Subject-specific Knowledge:
  • Have advanced topical knowledge of how climate change, its impacts and risk experiences manifest in diverse and geographically grounded ways.
  • Via engaging relevant theories and concepts, understand varying ways in which climate risk is framed as a problem and how such problem framings help shape responses and outcomes in practice.
  • Have geographically informed knowledge of how difference and inequality shape uneven experiences of climate risk and resilience.
Subject-specific Skills:
  • Ability to relate global climatic changes to felt impacts and experiences in specific places and sites.
  • Capacity to critically explore and debate theories and concepts relevant in understanding varying climate risk narratives, responses and outcomes; including relevant expressions of difference and inequality.
  • Ability to apply this geographically informed topical, theoretical and conceptual toolkit to develop original case-based research.
Key Skills:
  • Capacity to think critically and solve problems.
  • Ability to apply knowledge and conduct original research.
  • Capacity to write and communicate effectively.
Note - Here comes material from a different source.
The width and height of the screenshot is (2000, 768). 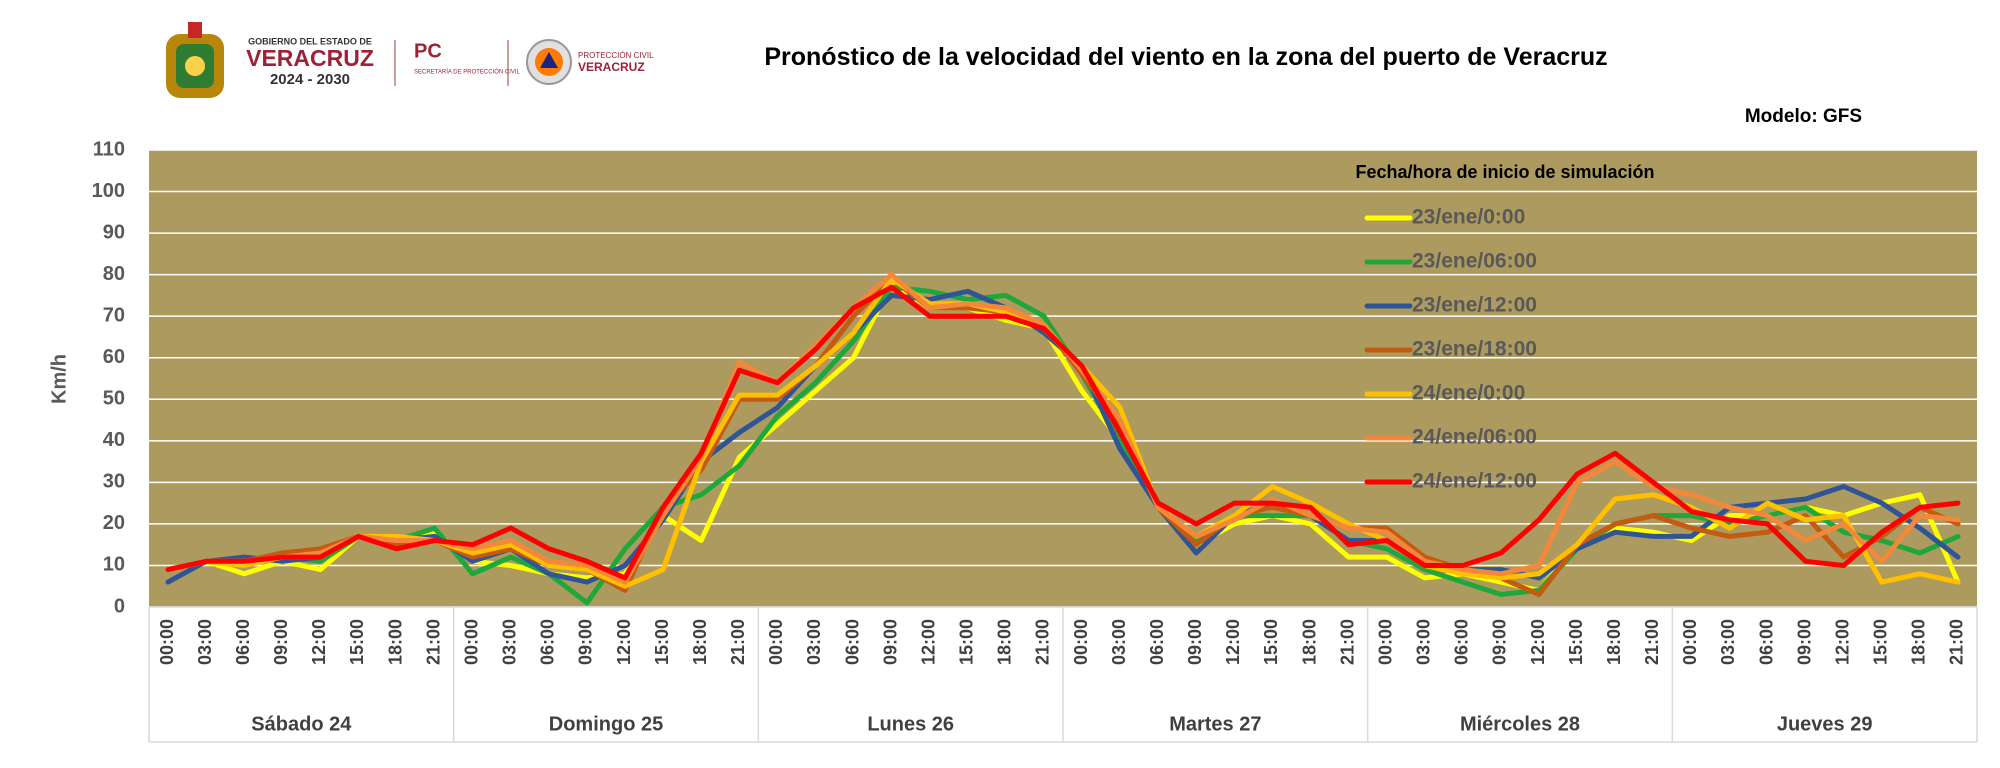 What do you see at coordinates (310, 80) in the screenshot?
I see `gov-period: 2024 - 2030` at bounding box center [310, 80].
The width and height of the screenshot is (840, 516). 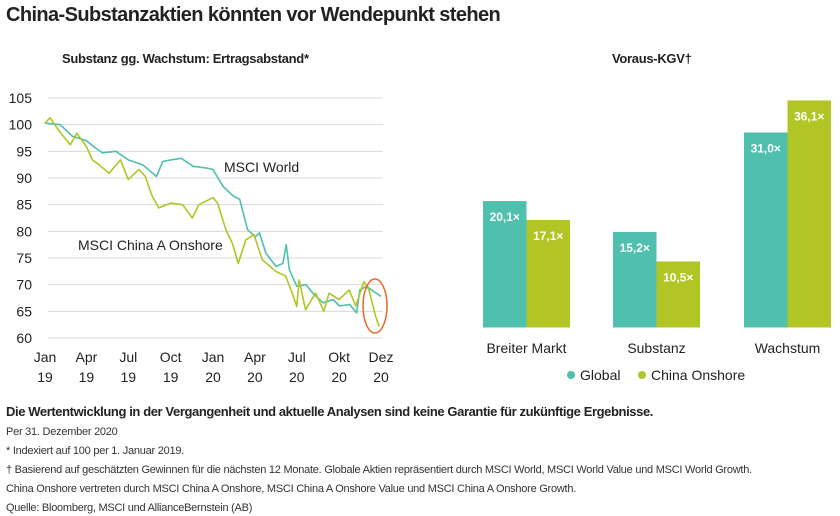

Modes of Teaching, Learning and Assessment and how these contribute to the learning outcomes of the module

  • Lectures will introduce core topical material, theories and concepts. Each lecture will be paired with a seminar, in which students will engage in more depth with specific theories, concepts and/or applied topical cases through a range of learning activities.
  • In the module’s summative assessment each individual student will research and write a place- or site-based climate risk, adaptation and resilience case, drawing on module content and original research.

Teaching Methods and Learning Hours

Activity Number Frequency Duration Total/Hours Attendance Monitored
Lectures 9 Weekly 1 hour 9
Seminars 9 Weekly 1 hour 9 Yes
Workshops 1 Once in a term 2 hours 2 Yes
Preparation and Reading 1 130
Total 150

Summative Assessment

Component: Report Component Weighting: 100%
Element Length / duration Element Weighting Resit Opportunity
Report 6 x A4 pages 100%

Formative Assessment:

Building toward the summative, in the module workshop each individual student will propose an original place- or site-based climate risk, adaptation and resilience case for initial peer and instructor feedback. They will also receive feedback across multiple seminars.


Students who do not attend monitored activities shown under Teaching Methods and Learning Hours, or who fail to complete the summative or formative assessment(s) specified above, may be subject to the Academic Progress procedures defined in the University's General Regulation V, and may be required to leave the University.